“O problema das pessoas é que o mundo evoluiu e já se passou da modernidade, atingindo um estágio pós-moderno capaz de descaracterizar toda e qualquer intenção de se fazer o bem”. A frase foi pronunciada antes das 7h de uma quinta-feira em algum lugar da capital da República Federativa do Brasil. O adolescente, que acordara cedo de mau-humor, ficou pensando naquilo enquanto esperava por um pão quente na chapa.
Estranho despertar para um ser que ultimamente só se preocupa com espinhas, futebol, iPod e uma possível paixão em sua escola. Mesmo assim, enquanto saturava seu leite de Todd, resolveu se aventurar em desvendar o que tal frase significava naquele momento. O avô, que acordou um pouco mais tarde, por volta das 7h20, foi pego de surpresa ao ser questionado sobre o que havia mudado tanto que atrapalhava as pessoas a fazer o bem. Meio acordado, meio dormindo, disse: “o dinheiro, a violência e o egoísmo”.
Em meados de 1960, um outro adolescente se deparava com questionamento parecido, mas nem tanto enigmático. “O que faz o homem voar e chegar à Lua? Eis a grande questão a ser resolvida pelo então jovem que hoje é avô. Passados 50 anos, cinco décadas ou duas gerações, se fala em pós-modernidade de uma forma estranha. O que é moderno já é ultrapassado? O pós-moderno é o futuro? Não sei.
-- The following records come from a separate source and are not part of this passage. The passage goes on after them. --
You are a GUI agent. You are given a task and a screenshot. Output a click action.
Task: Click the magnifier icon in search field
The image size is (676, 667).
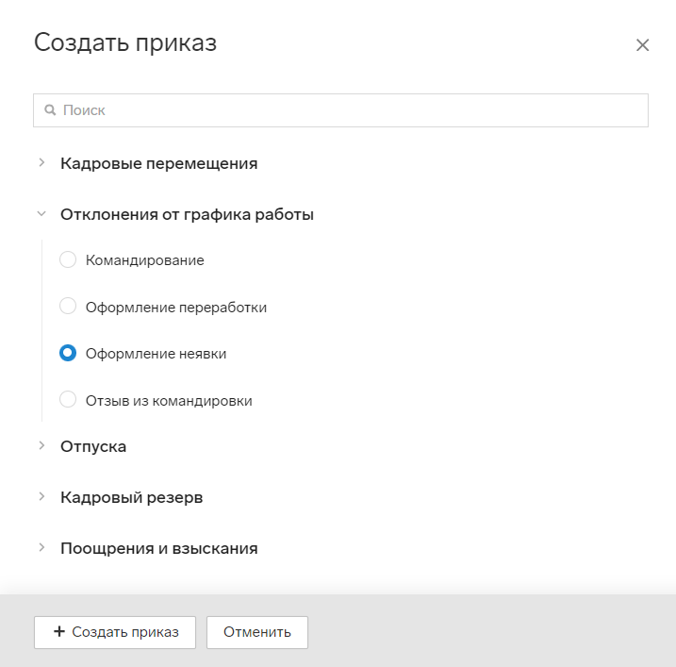[x=50, y=110]
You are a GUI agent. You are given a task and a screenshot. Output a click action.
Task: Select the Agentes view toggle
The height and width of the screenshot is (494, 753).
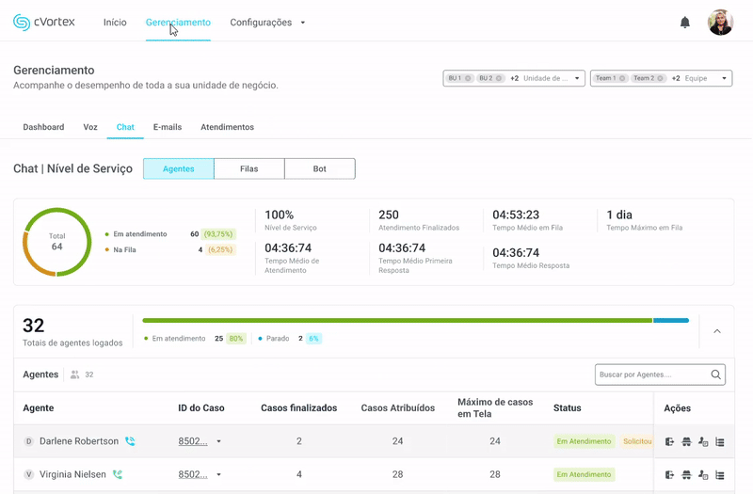(179, 168)
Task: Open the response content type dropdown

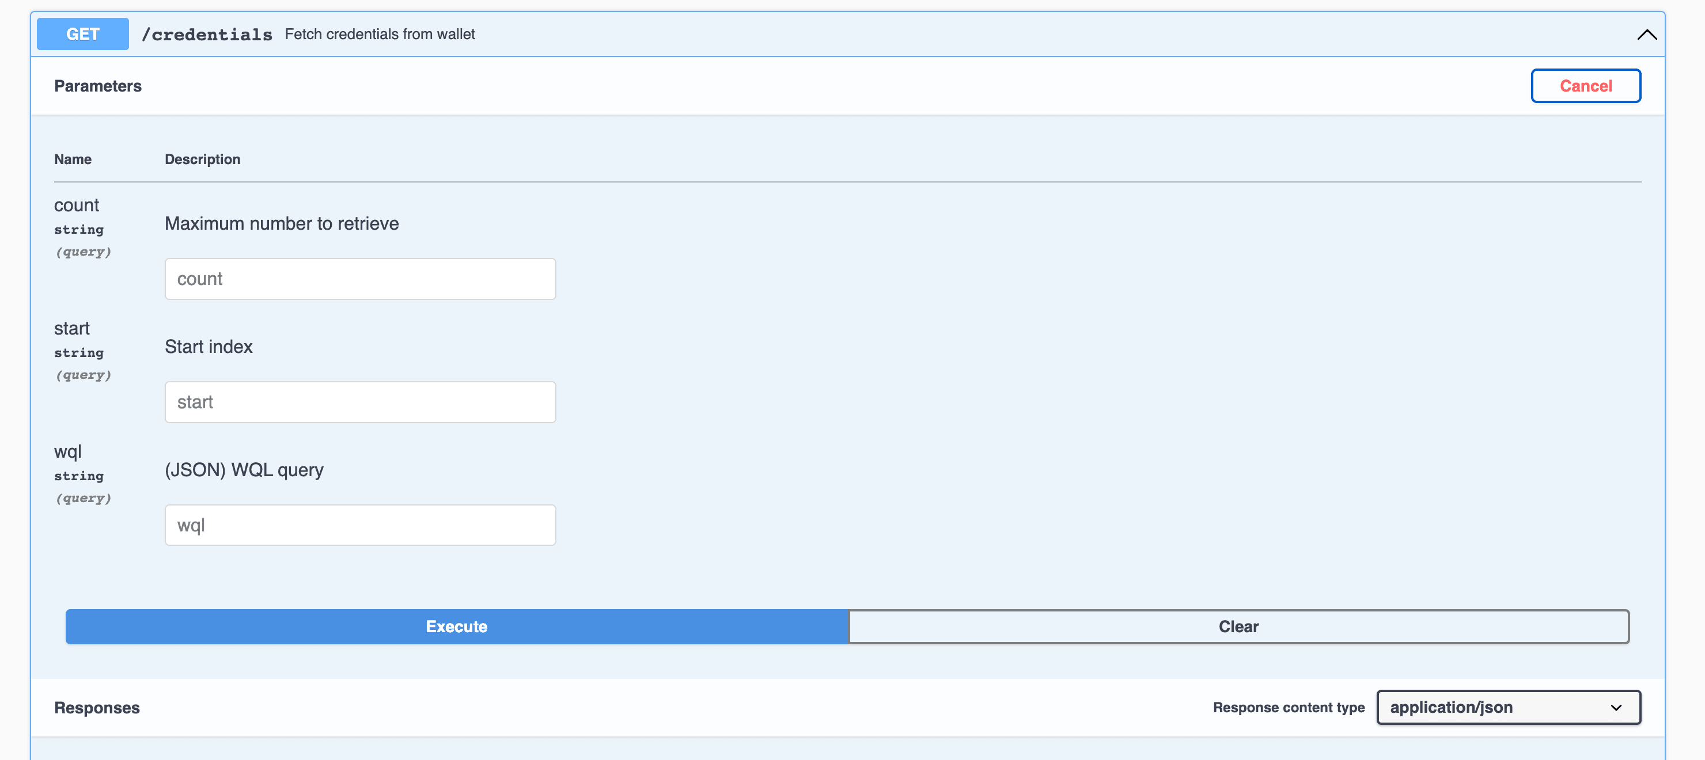Action: 1507,706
A evolução da tecnologia com o uso massivo do computador, do celular, de veículos que estacionam sem condutor e outras tantas coisas estão no cotidiano do adolescente, que agora já saboreia seu pão feito na chapa. Com a boca cheia, fixando o olhar para o chão, deixa escapar: “Vocês não entendem nosso mundo. É diferente”.
Os avós ficam pasmos, mas concordam. Ora, quando tinham 14 anos não contavam com tanta tecnologia, que hoje é um mundo distante. Ligar um computador, mandar e-mail, twittar... Nossa, quanta coisa estranha. Mas o avô não perde tempo e começa a falar com neto.
- Sim, meu filho. Os anos passaram e nem sempre nós, que parecemos dinossauros em meio à extinção, acompanhamos sua evolução. Mesmo assim, tem algo que nem o tempo, nem o avanço tecnológico, nem nada pode mudar: o caráter de uma pessoa. Seja na pré-história, na época de Cristo, no mundo medieval, na Revolução Francesa, nas duas Guerras Mundiais, na modernidade ou nessa tal pós-modernidade, nada pode mudar a honestidade, a generosidade e a solidariedade de uma pessoa do bem. Fazer o que é bom sem olhar a quem. Isso ultrapassou os tempos e nunca será perdido, pois no coração do homem existe um “cômodo” cheio de carinho, amor e fraternidade. Nunca te esqueças disso e ajude a fazer com que essa mensagem não seja desvirtuada pela pós-modernidade.
O neto achou que o avô estava “viajando” naquele momento, mas sentiu algo em seu coração. O fruto de tal conversa só foi conhecido quase uma vida depois. No leito de morte, o neto, que agora se tornara avô de sete crianças, chama a esposa e pergunta em seu último sussurro de vida: “eu venci a pós-modernidade?” A esposa, que minutos depois se tornaria viúva, respondeu:
- Meu amor, em minha vida sempre vi pessoas querendo tirar proveito das outras. O jeitinho brasileiro foi algo presente nas rodas de amigos e também sociais. Ao te conhecer, notei que poderia haver algo diferente daquilo que eu havia vivido até ali. Exemplo de solidariedade, compromisso, dedicação e amor, você não só venceu a pós-modernidade, mas também o que vem depois dela e o que virá daqui há séculos. As palavras voam, mas os exemplos arrastam. E você arrastou uma família e duas gerações para darem continuidade à essa mensagem. Eu te amo!
Ao ouvir isso, o adolescente que comera aquele pão na chapa entregou-se ao destino da vida, certo de que os ensinamentos que aprendera com seu avô foram passados para outras gerações.